DIRECTIONS FOR THIS TASK » Ignore the pictures in the data below and set down exactly the lines from its first line through the line containing "Screen dimensions: 960x559".

[Stored items]
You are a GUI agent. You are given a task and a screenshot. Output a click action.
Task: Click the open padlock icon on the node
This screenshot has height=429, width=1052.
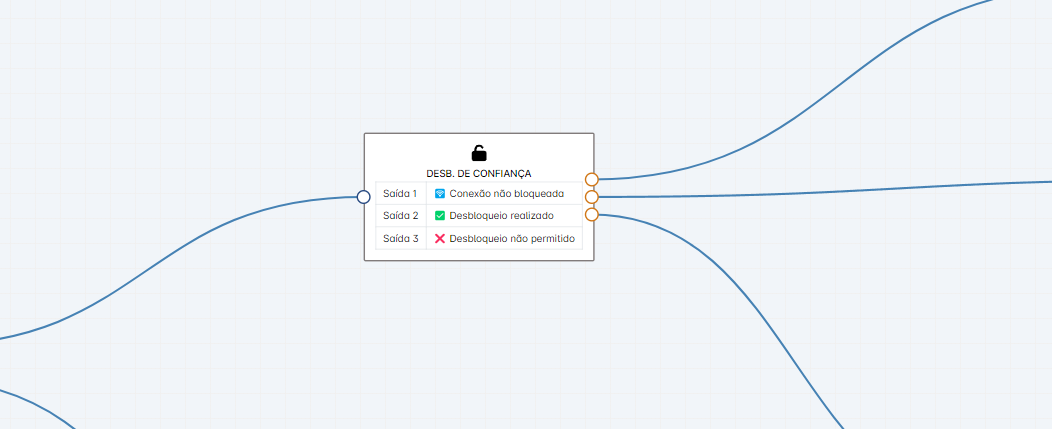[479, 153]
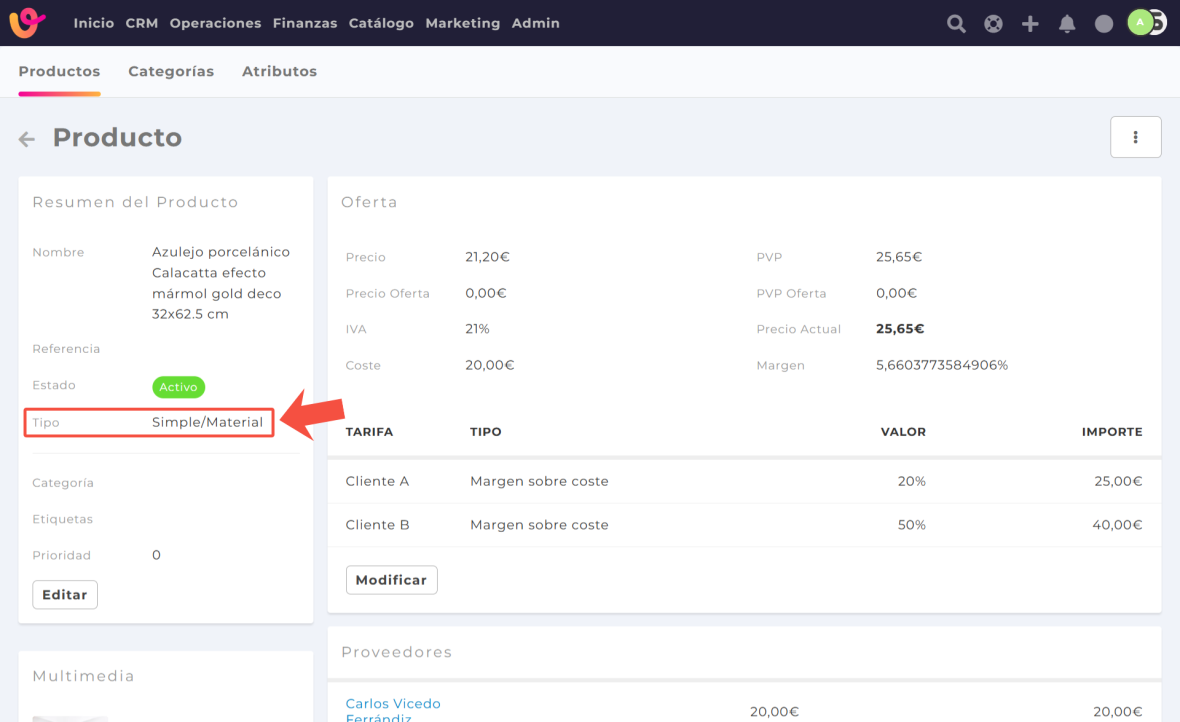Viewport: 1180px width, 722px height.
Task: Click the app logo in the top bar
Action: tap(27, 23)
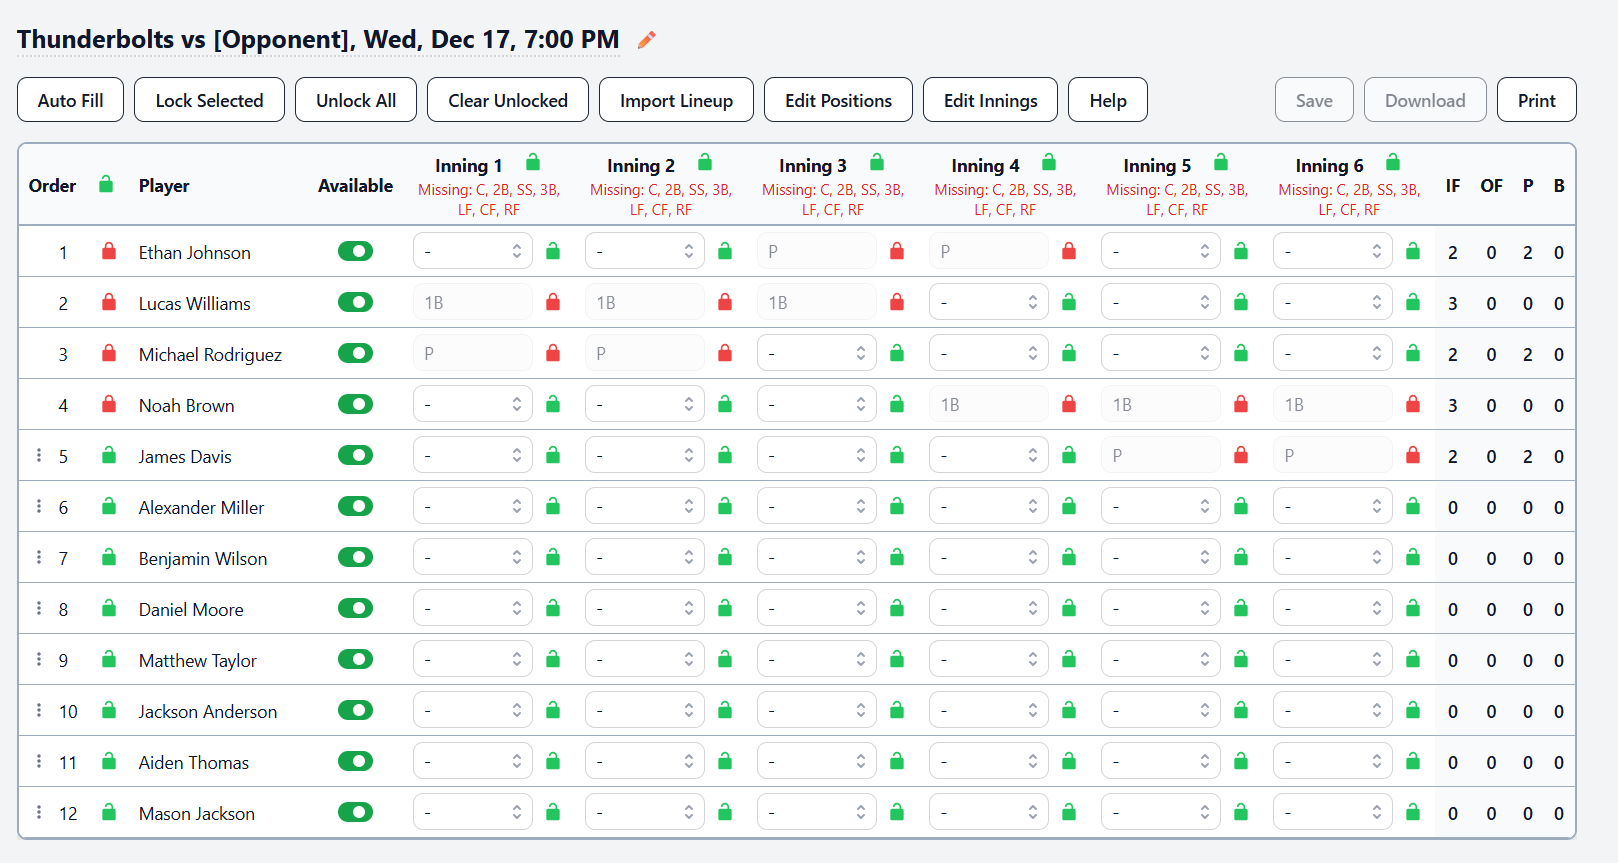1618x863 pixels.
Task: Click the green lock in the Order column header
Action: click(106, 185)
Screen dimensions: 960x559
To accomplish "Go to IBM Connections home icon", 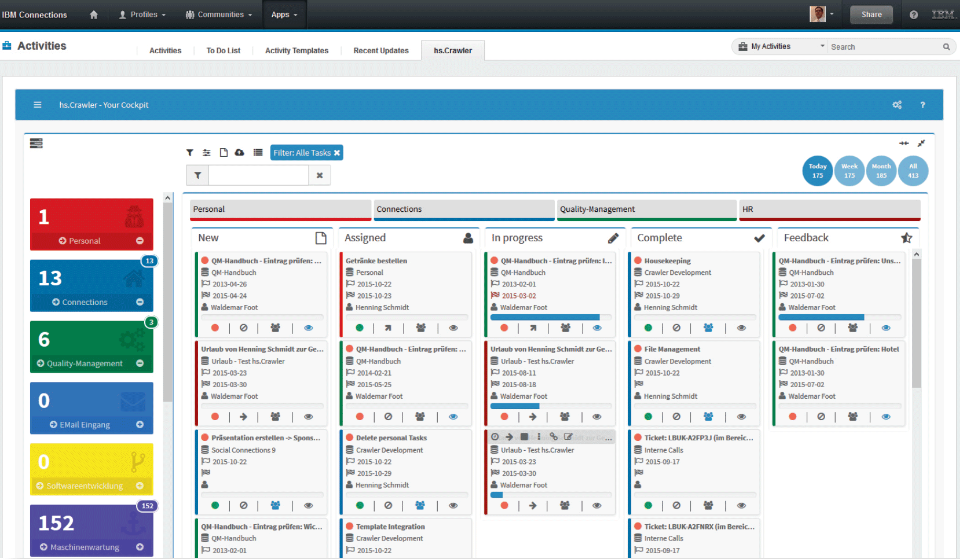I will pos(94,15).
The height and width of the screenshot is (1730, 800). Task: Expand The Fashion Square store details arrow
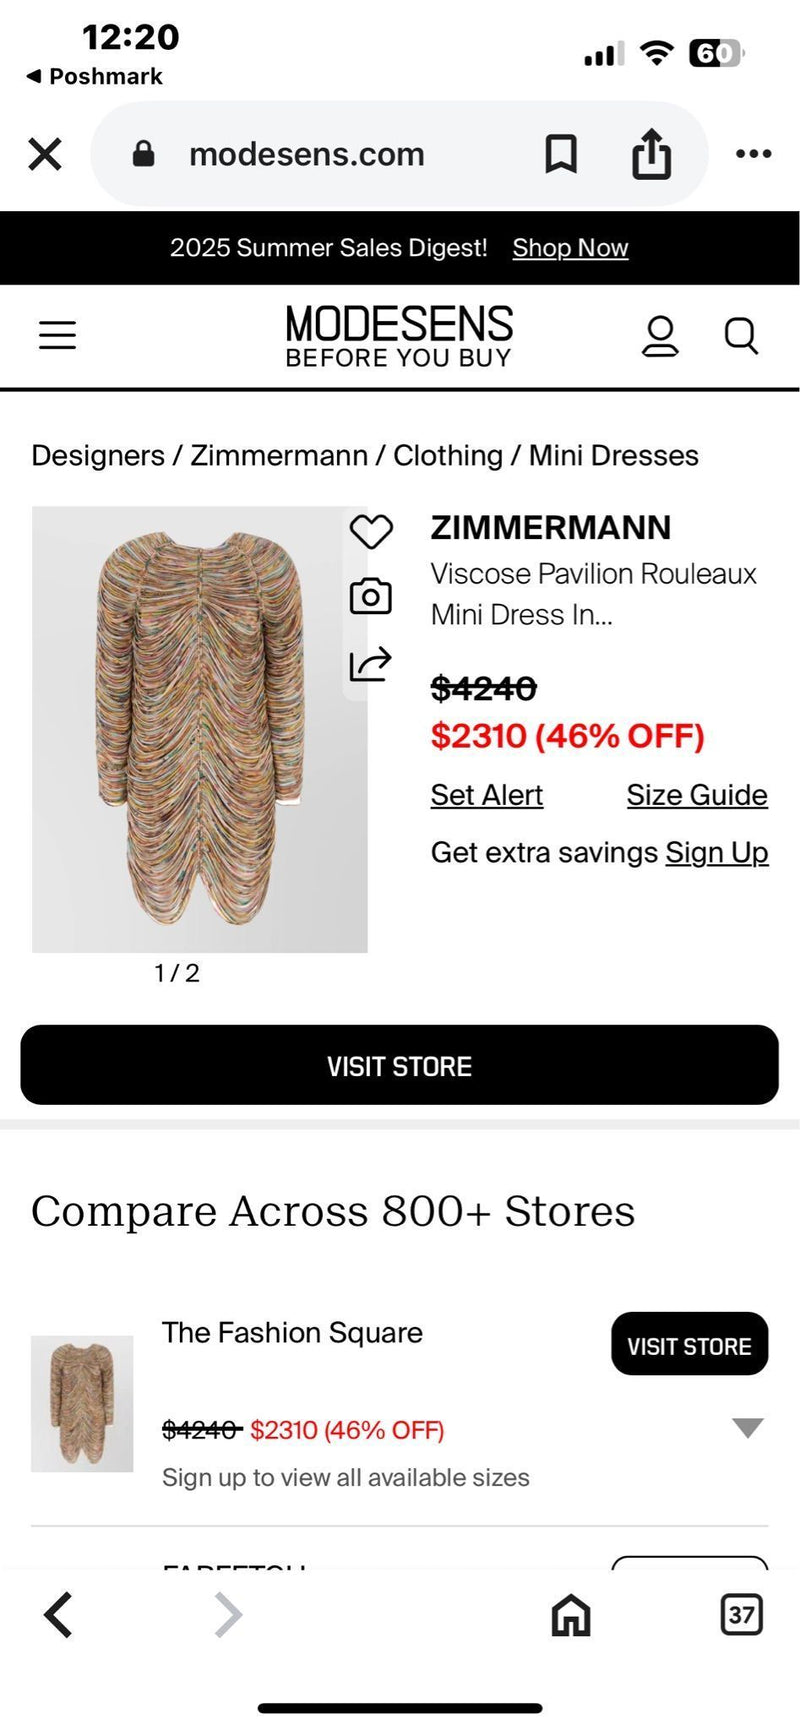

THE ANSWER »
You are a GUI agent. You are given a task and a screenshot. Output a click action.
Task: Click the open padlock icon on the node
This screenshot has height=429, width=1052.
[479, 153]
Viewport: 1180px width, 722px height.
Task: Click the app logo in the top bar
Action: tap(27, 23)
1618x863 pixels.
Task: Click the green lock in the Order column header
Action: click(106, 185)
Screen dimensions: 960x559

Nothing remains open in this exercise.